*PASSAGE TO READ*:
★ ★ ★ ★ ★ ★ ★
Question

Using Jinput and Java in Netbeans, I'm working on a very small project that simply Pops up a JFrame alarm window when lets say a user presses down on the 'K' on the keyboard and terminates the JFrame alarm window when the user lets go of 'k'. In my code, I seemed to get stuck in the while loop as the JFrame opened on the first press down and couldn't seem to close. I researched and I found that using javax.swing.Timer was the better way to do it. However, since I'm a newbie at this, all the different ways to use timer just made me even more confused. Could someone please see my code and point me in the right direction?
★ ★ ★ ★ ★ ★ ★
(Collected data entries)
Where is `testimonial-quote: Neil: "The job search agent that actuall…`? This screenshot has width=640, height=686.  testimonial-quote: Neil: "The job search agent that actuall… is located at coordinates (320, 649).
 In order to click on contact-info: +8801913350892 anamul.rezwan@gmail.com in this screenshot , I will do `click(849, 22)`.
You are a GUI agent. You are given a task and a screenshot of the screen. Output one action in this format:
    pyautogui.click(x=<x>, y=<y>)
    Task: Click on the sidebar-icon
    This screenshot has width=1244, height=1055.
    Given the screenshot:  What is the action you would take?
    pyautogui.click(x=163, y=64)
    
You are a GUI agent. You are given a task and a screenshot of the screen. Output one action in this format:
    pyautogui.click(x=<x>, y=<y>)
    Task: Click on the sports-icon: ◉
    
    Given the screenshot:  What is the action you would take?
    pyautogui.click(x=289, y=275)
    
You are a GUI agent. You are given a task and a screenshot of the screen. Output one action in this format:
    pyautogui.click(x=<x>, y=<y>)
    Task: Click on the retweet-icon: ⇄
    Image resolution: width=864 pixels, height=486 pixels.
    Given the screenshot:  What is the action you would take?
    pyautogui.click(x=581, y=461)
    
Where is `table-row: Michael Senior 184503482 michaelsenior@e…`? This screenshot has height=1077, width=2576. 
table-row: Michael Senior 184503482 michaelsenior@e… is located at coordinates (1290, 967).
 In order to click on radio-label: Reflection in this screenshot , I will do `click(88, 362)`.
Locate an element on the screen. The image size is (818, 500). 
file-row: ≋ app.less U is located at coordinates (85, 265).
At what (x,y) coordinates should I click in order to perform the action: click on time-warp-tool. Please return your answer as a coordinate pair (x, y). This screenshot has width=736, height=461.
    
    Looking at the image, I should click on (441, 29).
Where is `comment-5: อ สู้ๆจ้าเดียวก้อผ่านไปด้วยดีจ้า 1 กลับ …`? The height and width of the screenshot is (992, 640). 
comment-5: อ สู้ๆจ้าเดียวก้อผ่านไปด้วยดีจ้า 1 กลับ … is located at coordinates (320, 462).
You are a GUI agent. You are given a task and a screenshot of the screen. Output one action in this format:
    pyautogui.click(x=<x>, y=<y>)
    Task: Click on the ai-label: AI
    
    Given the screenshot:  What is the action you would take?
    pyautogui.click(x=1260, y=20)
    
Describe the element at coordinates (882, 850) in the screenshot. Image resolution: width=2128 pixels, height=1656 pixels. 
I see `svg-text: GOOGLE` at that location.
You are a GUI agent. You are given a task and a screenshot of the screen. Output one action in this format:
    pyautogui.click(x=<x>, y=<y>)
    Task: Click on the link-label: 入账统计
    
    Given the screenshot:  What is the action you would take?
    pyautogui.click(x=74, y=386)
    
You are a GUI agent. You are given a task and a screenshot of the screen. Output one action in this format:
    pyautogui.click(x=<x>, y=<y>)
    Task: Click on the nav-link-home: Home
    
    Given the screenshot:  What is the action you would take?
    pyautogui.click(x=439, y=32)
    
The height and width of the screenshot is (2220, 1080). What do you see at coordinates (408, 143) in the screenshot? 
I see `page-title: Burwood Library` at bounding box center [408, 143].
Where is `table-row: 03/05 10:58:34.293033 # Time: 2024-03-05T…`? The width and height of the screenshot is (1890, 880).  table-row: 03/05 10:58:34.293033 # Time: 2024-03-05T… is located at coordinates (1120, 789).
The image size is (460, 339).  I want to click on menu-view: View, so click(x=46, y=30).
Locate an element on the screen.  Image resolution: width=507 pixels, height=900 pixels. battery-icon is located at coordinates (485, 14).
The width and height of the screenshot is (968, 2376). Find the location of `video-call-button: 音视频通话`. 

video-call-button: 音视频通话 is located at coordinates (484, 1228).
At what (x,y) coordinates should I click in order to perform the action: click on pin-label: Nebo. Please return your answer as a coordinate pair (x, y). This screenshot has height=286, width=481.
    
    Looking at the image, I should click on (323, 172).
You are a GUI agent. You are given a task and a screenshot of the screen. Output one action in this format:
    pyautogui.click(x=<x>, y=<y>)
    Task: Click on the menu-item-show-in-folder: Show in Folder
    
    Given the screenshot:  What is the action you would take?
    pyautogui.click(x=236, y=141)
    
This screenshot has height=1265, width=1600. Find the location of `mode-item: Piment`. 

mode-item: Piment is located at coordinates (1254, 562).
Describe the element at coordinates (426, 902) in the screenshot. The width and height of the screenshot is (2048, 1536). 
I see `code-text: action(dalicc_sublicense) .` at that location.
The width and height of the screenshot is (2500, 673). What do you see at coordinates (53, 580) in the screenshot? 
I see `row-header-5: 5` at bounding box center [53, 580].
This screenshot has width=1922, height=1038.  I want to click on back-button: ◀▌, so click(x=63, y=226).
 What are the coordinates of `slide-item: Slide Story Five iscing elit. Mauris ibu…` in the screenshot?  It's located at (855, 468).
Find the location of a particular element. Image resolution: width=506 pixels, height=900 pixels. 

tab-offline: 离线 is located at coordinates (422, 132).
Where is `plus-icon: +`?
★ ★ ★ ★ ★ ★ ★
*WHAT TO DO*:
a. Based on the Jinput post, decide whether each statement agrees with it, and answer yes or no for each, quoting the words that decide it. (i) The project is built with Java in Netbeans. (ii) The alarm window is meant to close when the user presses 'K' a second time. (iii) The writer found that javax.swing.Timer was the better way to do it.
b. According to the Jinput post, where did the writer's code get stuck?
c. Transcribe the Jinput post from "Using Jinput and" up to and including "the right direction?".

*SOLUTIONS BY TASK*:
a.
(i) Yes: "Using Jinput and Java in Netbeans"
(ii) No: "terminates the JFrame alarm window when the user lets go of 'k'"
(iii) Yes: "I researched and I found that using javax.swing.Timer was the better way to do it."

b. In the while loop.

c.
Using Jinput and Java in Netbeans, I'm working on a very small project that simply Pops up a JFrame alarm window when lets say a user presses down on the 'K' on the keyboard and terminates the JFrame alarm window when the user lets go of 'k'. In my code, I seemed to get stuck in the while loop as the JFrame opened on the first press down and couldn't seem to close. I researched and I found that using javax.swing.Timer was the better way to do it. However, since I'm a newbie at this, all the different ways to use timer just made me even more confused. Could someone please see my code and point me in the right direction?